You gotta believe

It’s all too easy sometimes to argue oneself out of the correct answer.  Sometimes we get distracted by red herrings, sometimes a picture can just be very complex.  However, sometimes the answer is there but we just can’t quite bring ourselves to believe it.  Let’s look at this week’s EKG:

~30 y.o. man with chest discomfort

He’s young.  Surely there can’t be anything seriously wrong could there?

Rate is normal, in the 60’s.  There is some sinus arrhythmia, as evidenced by the shorter RR interval between the first 2 beats than the others.  Otherwise it’s pretty obvious sinus rhythm.  The axis is probably normal, up in I though fairly isoelectric in aVF.  The QRS is pretty unremarkable.

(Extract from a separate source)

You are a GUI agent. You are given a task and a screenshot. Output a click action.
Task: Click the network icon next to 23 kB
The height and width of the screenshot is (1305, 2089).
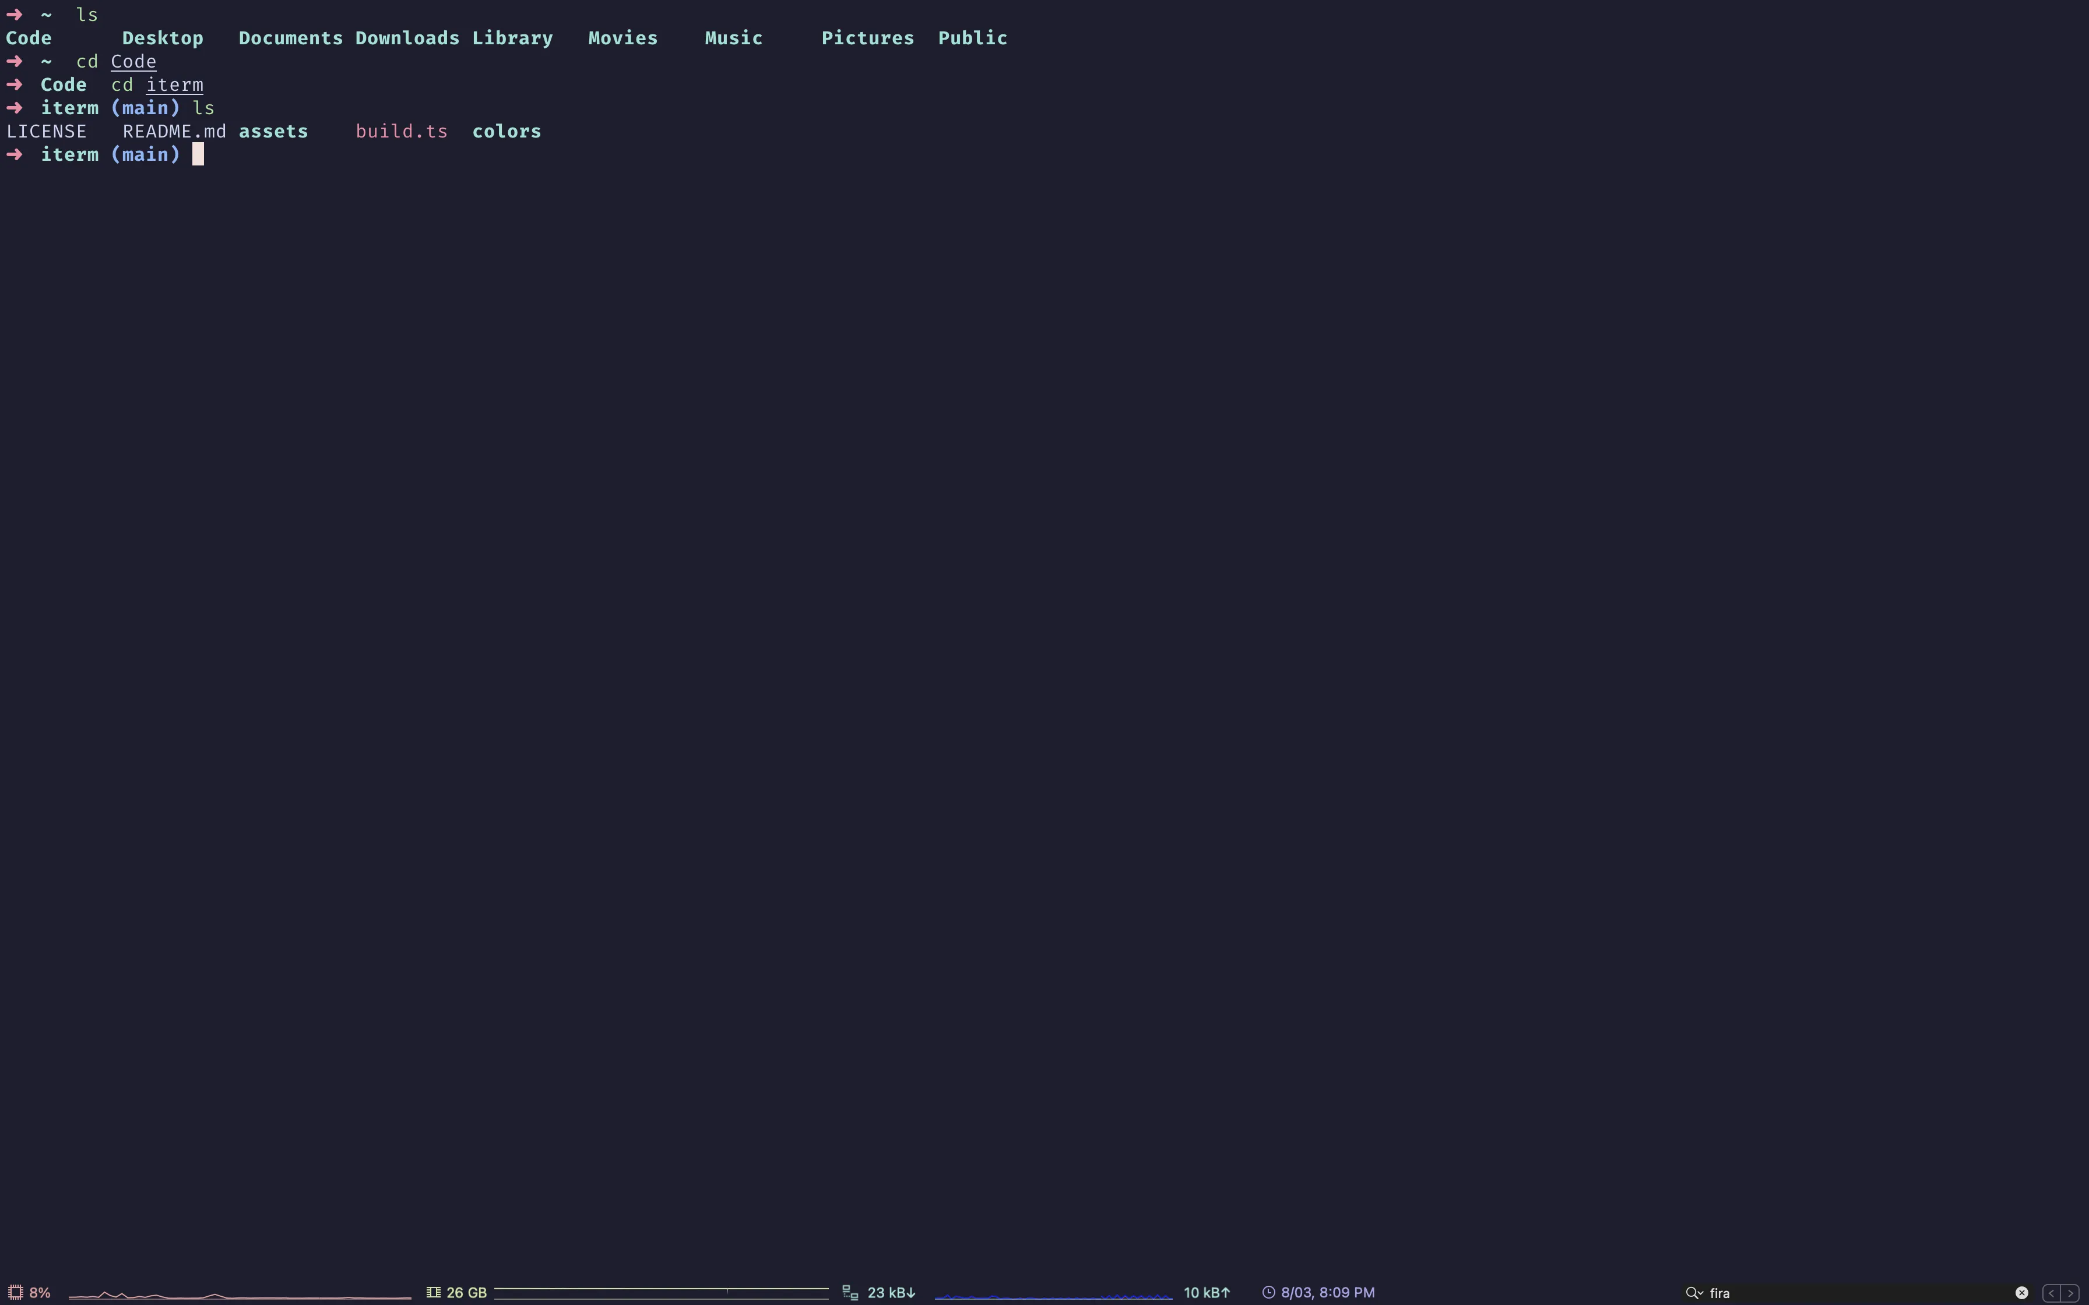point(850,1292)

On to the ST waves.  Let’s zoom in on aVL


There’s clearly T wave inversion, there’s also subtle ST depression suggested as well.  Going along with this let’s look at the lateral chest leads:


I know he’s young, but this just isn’t normal.  There’s ST depression here.  While it’s tempting to have young people follow-up as an outpatient, young people should have normal EKG’s.  We see a lot of non-specific T wave abnormalities because we do a lot of EKG’s in older patients, many of whom have heart disease.  This patient … had heart disease and had a 99% lesion in his RCA stented the next morning.